It can be seen from Table 1.2 that the configuration of the weights, biases and the topology of the MLP do indeed generate the correct mapping for the XOR problem. Further proof to the existence of such a solution is provided by Figure 1.8 (b) [54]. In the figure the coordinates of the original inputs have been extended into 3-D, with the additional coordinate coming from the netj row of Table 1.2. It can now be seen

that there are many possible solutions of the kind shown by the linear plane (shaded in grey in Figure 1.8(b)). However, there was a penalty incurred by the extension of the single layer perceptron to an MLP. Notice that the input weight w1 and w2 are set to 1, this is because there is no longer a rationale for training these weights anymore, as there is as of yet no mechanism to relate these weights to the output error. This is of course the credit assignment issue again, which took nearly twenty years to solve for the MLP. Further, the MLP architecture in Figure 1.8 (a) can only be used for problems that can be solved with input weights equal to one, which of course is not every problem.

Minsky and Papert ([67], [68]) showed other weaknesses of the perceptron. Namely that if the size of the network increases then the time to train the network increases rapidly. This scalability issue was of particular interest at a time before the invention of hardware solutions such as accelerator cards. The pace of ever faster hardware devices and a deeper understanding of neural processes have mitigated this problem somewhat but the scalability issue raised by Minsky and Papert is still very much there. This coupled with the fact that at the time neural network researchers were competing for funding with researchers in symbolic AI meant that interest in neural network research virtually collapsed with only a few ’die-hard’ researchers continuing their study with fewer financial funds. Neural network research went on slowly, and as computers became more powerful, neural networks could solve problems that were previously intractable. The next section will begin by summarizing the terminology used so far. Then it will be demonstrated how the credit assignment problem was solved with the introduction of the back propagation algorithm, and, how the multitude of new training algorithms and network topologies rejuvenated neural network research.

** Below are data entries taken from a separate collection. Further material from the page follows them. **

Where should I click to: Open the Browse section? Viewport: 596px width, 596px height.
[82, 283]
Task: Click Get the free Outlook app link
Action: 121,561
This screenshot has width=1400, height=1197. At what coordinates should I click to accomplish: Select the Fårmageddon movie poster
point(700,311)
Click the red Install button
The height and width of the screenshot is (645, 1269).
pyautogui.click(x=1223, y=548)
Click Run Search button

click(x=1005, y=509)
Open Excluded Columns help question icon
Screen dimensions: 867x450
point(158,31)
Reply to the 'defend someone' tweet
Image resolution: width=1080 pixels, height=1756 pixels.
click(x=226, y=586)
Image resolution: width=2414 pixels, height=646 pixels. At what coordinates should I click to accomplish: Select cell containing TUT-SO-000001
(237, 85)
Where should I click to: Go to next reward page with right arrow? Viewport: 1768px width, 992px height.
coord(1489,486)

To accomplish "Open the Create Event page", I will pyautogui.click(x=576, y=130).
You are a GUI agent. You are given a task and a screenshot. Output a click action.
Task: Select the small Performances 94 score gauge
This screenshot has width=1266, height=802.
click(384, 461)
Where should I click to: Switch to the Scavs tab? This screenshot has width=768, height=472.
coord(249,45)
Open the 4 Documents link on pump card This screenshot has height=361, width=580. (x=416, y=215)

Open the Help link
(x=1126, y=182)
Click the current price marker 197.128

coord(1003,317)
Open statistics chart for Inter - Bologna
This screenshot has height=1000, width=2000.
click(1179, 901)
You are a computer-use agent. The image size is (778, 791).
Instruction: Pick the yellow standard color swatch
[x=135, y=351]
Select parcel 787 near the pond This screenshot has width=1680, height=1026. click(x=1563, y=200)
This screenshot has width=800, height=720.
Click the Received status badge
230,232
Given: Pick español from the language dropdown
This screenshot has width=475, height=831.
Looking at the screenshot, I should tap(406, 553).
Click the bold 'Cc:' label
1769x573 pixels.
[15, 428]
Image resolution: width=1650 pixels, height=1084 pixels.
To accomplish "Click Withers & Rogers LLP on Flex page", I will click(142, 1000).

1.2 Summary of Terminology

In this section, rather than adhering religiously to the chronology of developments of neural networks, only a selection of some of the major developments will be presented. Whilst it is not possible to mention all the developments of the state of the art, the topologies and learning strategies presented are aimed at providing an insight into the diversity of approaches. There will of course be many refinements and other valuable contributions that alas will be excluded from such a cursory examination.

The history described in Section 1.1 has seen the emergence of many network topologies, activation functions, and learning algorithms. Some time will now be taken to ’take stock’ and classify the developments. The early neuron models are similar in function, most having adjustable synaptic weights and biases. Another development was the introduction of the activation function.

1.2.1 Activation Functions

There are many types of activation function. Activation functions in general are employed for various purposes. Linear activation functions for example are often used in output layers (as with the perceptron) to scale the output from hidden layers to the operating range of the desired output. The step (signum or Heaviside) function is used primarily for stability purposes, keeping outputs from successive layers in a network within a certain range. Figure 1.9 shows a sample of some of the most common activation functions.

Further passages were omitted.